ACTIVITY: The required output is the line containing "This screenshot has height=186, width=251." followed by each line through the end of the data below, repeated exactly and with nothing added.

====== SOURCE INFORMATION ======

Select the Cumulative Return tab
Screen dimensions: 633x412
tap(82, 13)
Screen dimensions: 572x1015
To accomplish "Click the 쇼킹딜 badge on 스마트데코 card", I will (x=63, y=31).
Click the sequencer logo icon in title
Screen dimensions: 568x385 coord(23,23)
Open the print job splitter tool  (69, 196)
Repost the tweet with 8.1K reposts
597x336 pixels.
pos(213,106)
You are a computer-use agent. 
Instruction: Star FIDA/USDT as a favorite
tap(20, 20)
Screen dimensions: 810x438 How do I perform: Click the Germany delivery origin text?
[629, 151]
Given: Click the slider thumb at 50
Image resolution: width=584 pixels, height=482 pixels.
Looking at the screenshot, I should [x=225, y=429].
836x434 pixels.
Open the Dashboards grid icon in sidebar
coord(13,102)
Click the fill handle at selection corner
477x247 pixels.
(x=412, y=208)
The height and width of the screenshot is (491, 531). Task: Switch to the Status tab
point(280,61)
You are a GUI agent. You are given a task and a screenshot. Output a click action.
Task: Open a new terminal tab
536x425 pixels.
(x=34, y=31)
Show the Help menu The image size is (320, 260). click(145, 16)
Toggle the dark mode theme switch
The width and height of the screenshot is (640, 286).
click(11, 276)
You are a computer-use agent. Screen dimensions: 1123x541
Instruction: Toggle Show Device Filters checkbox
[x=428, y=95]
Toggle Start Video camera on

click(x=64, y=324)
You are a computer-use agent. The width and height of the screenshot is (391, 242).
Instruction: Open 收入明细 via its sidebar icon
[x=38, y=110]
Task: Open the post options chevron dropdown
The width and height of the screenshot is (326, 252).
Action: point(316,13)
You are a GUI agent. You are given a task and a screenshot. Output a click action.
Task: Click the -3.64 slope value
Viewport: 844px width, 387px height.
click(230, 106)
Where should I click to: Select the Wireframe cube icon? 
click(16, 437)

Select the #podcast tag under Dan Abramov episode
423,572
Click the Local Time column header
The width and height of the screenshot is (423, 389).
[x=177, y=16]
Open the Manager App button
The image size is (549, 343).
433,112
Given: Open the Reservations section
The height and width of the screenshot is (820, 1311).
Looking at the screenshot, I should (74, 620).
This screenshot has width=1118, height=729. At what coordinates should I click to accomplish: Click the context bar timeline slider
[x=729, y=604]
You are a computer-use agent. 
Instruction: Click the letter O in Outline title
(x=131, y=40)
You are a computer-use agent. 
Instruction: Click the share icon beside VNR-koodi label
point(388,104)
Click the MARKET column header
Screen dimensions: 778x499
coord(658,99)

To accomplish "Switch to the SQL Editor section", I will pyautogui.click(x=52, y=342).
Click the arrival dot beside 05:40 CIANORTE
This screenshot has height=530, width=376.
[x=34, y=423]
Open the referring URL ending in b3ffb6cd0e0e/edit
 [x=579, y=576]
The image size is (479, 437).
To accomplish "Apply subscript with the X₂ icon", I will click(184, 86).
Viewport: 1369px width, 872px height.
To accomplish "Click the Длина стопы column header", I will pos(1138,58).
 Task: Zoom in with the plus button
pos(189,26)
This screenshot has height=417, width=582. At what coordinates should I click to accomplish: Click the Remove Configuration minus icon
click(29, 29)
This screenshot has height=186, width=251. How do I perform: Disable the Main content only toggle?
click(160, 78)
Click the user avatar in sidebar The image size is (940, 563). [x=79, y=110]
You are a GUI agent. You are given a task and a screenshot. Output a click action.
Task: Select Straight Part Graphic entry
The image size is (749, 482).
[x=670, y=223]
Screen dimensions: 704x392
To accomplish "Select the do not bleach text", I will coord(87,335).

======

REPLY:
This screenshot has height=186, width=251. How do I perform: Disable the Main content only toggle?
click(160, 78)
Click the user avatar in sidebar The image size is (940, 563). [x=79, y=110]
You are a GUI agent. You are given a task and a screenshot. Output a click action.
Task: Select Straight Part Graphic entry
The image size is (749, 482).
[x=670, y=223]
Screen dimensions: 704x392
To accomplish "Select the do not bleach text", I will coord(87,335).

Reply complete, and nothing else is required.